Il marito venne fuori da sotto il divano veloce come un meccanico da sotto una macchina:
- Sì, cos’è…ah, sì, grazie… - e ritorna sotto, in mezzo alla polvere.

Pochi secondi ed eccolo fuori con il dado avvolto nella polvere e nei peli del cane.
- Su, su…vieni, ora ti faccio vedere io… - Rossella Uaro in Manzoni stava già soffiando sui primi cinque dadi da alcuni minuti.
- A forza di soffiare, li consumerai quei benedetti dadi…tieni anche questo… - e mentre lo passava, lo puliva con l’altra mano.
- Li consumo? Ora vedrai…ecco: 35! Tieni se hai coraggio!
- Che vuoi dire? …perché, piuttosto, non vai di là, e prendi, di qua, due birre?
- Guarda, ci vado per il bel gioco di parole, ma nel frattempo non truccare i dadi, intesi? – lo guatava senza spostarsi di un millimetro, alla fine lui dovette cedere.
- …intesi… - rispose lui mentre prendeva in mano i dadi con un’espressione di estrema stanchezza. Stanchezza per non far nulla tutti i santi giorni, e nel contempo essere lo stesso, sottomesso a qualcuno: quell’arpia di sua mogie Rossella Uaro in Manzoni! Buona solo a provare ed a comperare scarpe, ed ancora scarpe.

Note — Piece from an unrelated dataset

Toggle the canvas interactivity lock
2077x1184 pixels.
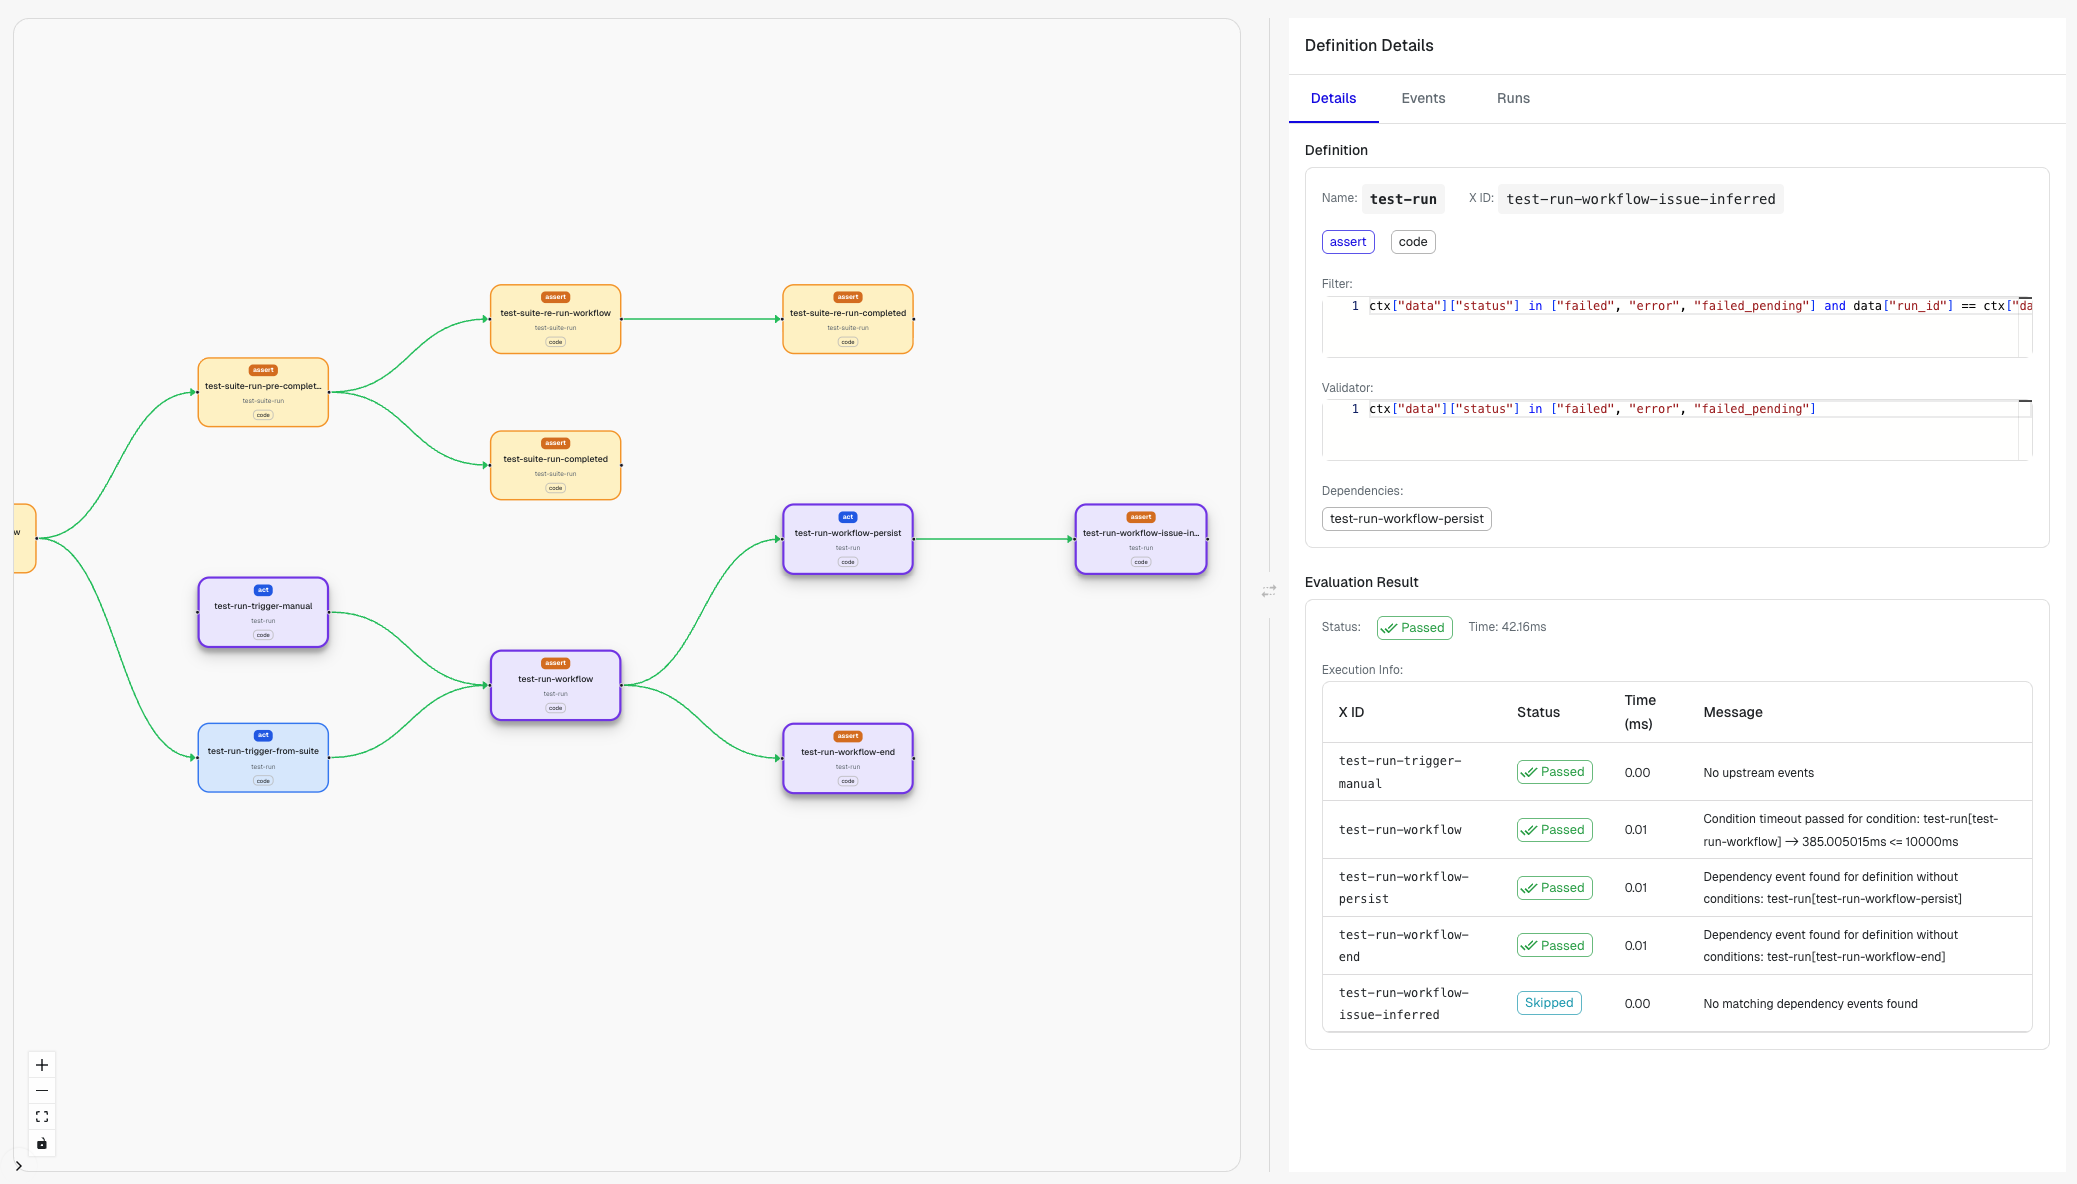[42, 1143]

Lei tornò con le due birre in bottiglia, ne porse una al marito e si scolò in un’unica sorsata metà della sua:
- Bene, tira, o fai 36 o hai perso il giro… - il suo tono è intimidatorio.
- Ecco vediamo…30, hai vinto…siamo due a uno per te…vado a far uscire Birillo, senti che cagnara sta facendo.
- No, lascialo, ancora un tiro ed avrò vinto!
- Ne sei così sicura? – disse Arturo Manzoni poco sicuro sulla non sicurezza della moglie in fatto di vittorie ai dadi.

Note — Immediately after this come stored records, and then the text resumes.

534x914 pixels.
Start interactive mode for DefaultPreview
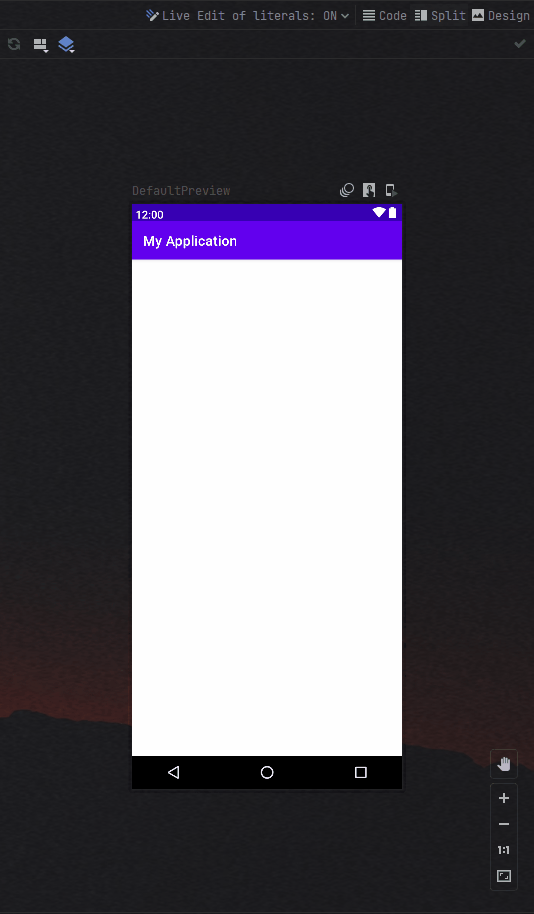[369, 190]
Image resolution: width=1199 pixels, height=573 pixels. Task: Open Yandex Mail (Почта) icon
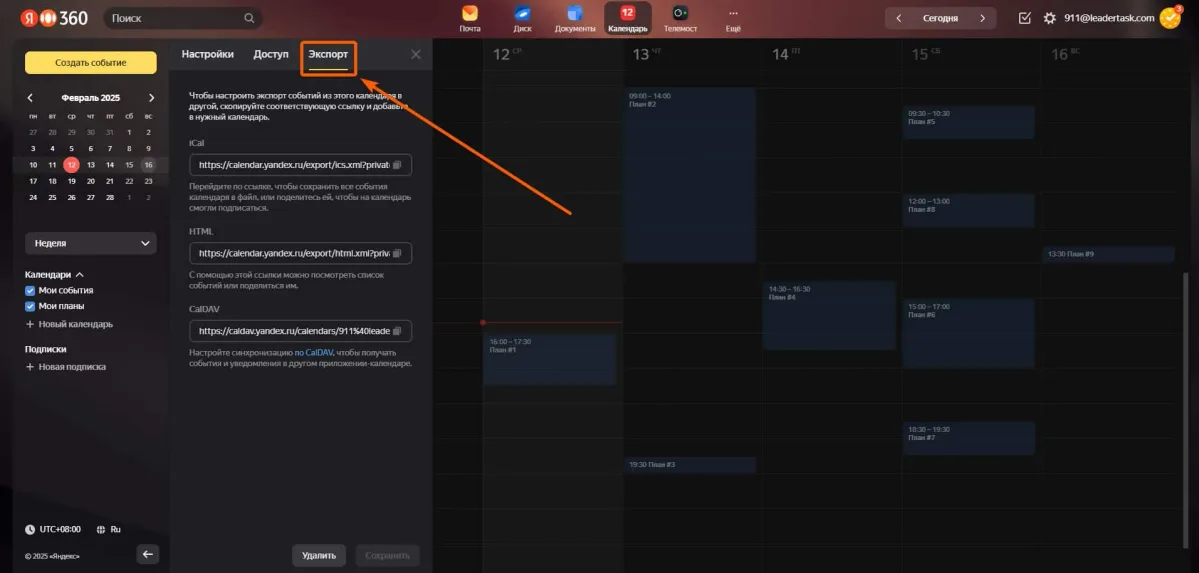(x=470, y=15)
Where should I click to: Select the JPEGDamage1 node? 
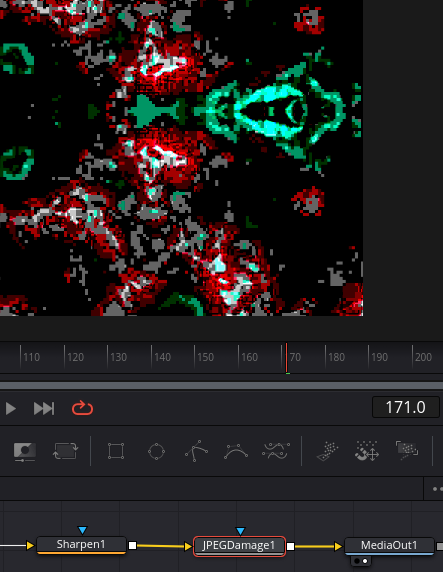pos(239,546)
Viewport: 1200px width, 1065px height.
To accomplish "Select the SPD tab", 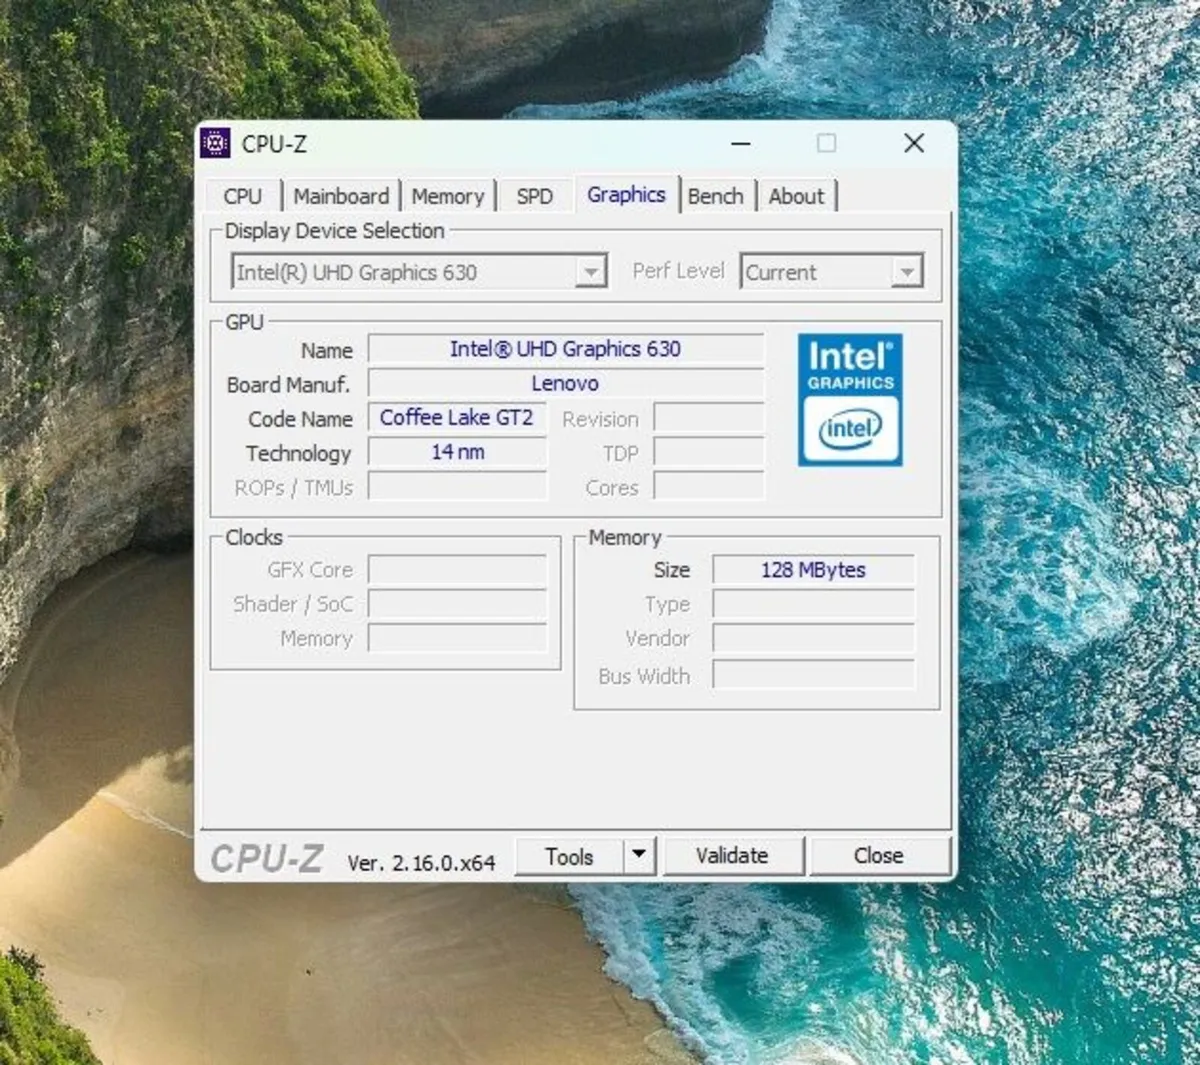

D'altronde lei doveva provare un’infinità di scarpe prima di decidersi quali comprare. E visto, e ancora – considerato – che ne comperava la media di 10 al giorno, figuriamoci quante ne provasse in un negozio.
- Certo che ne sono sicura: ti faccio tirare anche per primo, così sei contento…tieni – gli porse i dadi, ma nel momento del passaggio ristrinse la mano, così che lui divenne rosso, anzi paonazzo nell’attesa. Lei lo guardava diritto negli occhi prima di decidersi a riaprire la piccola, eppur portentosa mano.
- Allora cara, mi sto concentrando: 1…2…3: toh, 6,5,3,1,1,1: 17. Non malaccio, vediamo tu ora… - finisce come se il 17 fosse un numero imbattibile, e si scola tutta la birra immaginandosi nel mentre la moglie dentro il negozio di scarpe mentre fa impazzire il commesso o la commessa di turno.
- Allé…ancora 36. Sei pronto per lo shopping? – domanda lei arcigna.
- Beh, abbiamo tutta la vita, o no?
- Spiritoso, spiritoso…vado un momento al bagno, poi andiamo.

Arturo Manzoni si fece più rosso di quanto non fosse: “un momento” di sua moglie poteva voler dire un’ora o più…se era in vena di farsi bella, anche due…
Incredibilmente 15 minuti dopo uscì dal bagno.
- Andiamo amore… - e gli diede un bacio su di una guancia. Ma subito seguito da un manrovescio tra capo e collo.
- Ahi… - disse solo Arturo prima di chiudere la porta con quadruplo giro di chiave blindata. C’era anche il cancelletto, altro quadruplo giro. La moglie era già, impaziente, sul lato destro della Porche.
- Sempre gentile ad aspettarmi… - disse lui mentre partì rombando.

La signora Rossella Uaro in Manzoni, non replicò nulla: le scarpe non potevano attendere nemmeno nei suoi pensieri.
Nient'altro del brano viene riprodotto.